Rearranging Eq. 34 gives:

$$t = \frac{{f_{v}^{{{\text{eq}}}} \cdot \ln \left( {\left\langle R \right\rangle^{3} + \frac{{c^{{{\text{eq}}}} \left( \infty \right)f_{v}^{{{\text{eq}}}} \gamma \Omega }}{4\delta kT}} \right)}}{3D\Omega \delta } - \frac{{f_{v} \cdot \ln \left( {\left\langle {R_{0} } \right\rangle^{3} + \frac{{c^{{{\text{eq}}}} \left( \infty \right)f_{v}^{{{\text{eq}}}} \gamma \Omega }}{4\delta kT}} \right)}}{3D\Omega \delta }$$

(36)

Equation 36 is rearranged and simplified by choosing first order of \(\delta\) to obtain:

$$t = - \frac{{4kT \cdot \left( {\left\langle R \right\rangle^{3} - \left\langle {R_{0} } \right\rangle^{3} } \right) \cdot \left( {2\delta \left\langle R \right\rangle^{3} kT + 2\delta \left\langle {R_{0} } \right\rangle^{3} kT - c^{{{\text{eq}}}} \left( \infty \right)f_{v}^{{{\text{eq}}}} \gamma \Omega } \right)}}{{3Dc^{{{\text{eq}}}} \left( \infty \right)^{2} f_{v}^{{{\text{eq}}}} \gamma^{2} \Omega^{2} }}$$

(37)

Equation 37 is changed into the general LSW when \(\delta = 0\):

$$t = \frac{{4kT \cdot \left( {\left\langle R \right\rangle^{3} - \left\langle {R_{0}^{3} } \right\rangle } \right) \cdot c^{{{\text{eq}}}} \left( \infty \right)f_{v}^{{{\text{eq}}}} \gamma \Omega }}{{3Dc^{{{\text{eq}}}} \left( \infty \right)^{2} f_{v}^{{{\text{eq}}}} \gamma^{2} \Omega^{2} }}$$

(38)

An experimental value for \(\delta = 3\delta_{1} /\left( {4\pi D\Omega } \right)\) is determined as \(1.2 \times 10^{14} {\text{mol}}/{\text{m}}^{2}\).
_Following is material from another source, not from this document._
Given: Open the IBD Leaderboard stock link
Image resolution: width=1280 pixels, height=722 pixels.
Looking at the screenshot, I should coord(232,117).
The precipitate radius \(R\) coarsening at 400 °C described in Eqs. 37 and 38 are plotted in Fig.

Figure 20

Precipitate radius predicted using modified LSW versus traditional LSW from t = 0 s to t = 10000 s at 400 °C

20 from 0 to 10000 s.

The precipitate radius calculated by modifying LSW to consider increasing precipitate volume fraction is found to be larger than the general LSW, so the time exponent of radius for the modified LSW was decreased to smaller than 3. Based on the discussions of time exponent in "Appendixs 2and 3", the values of time exponent in melt-spun ribbon and extruded rod compromised to the changed precipitate composition and increased precipitate volume fraction during annealing.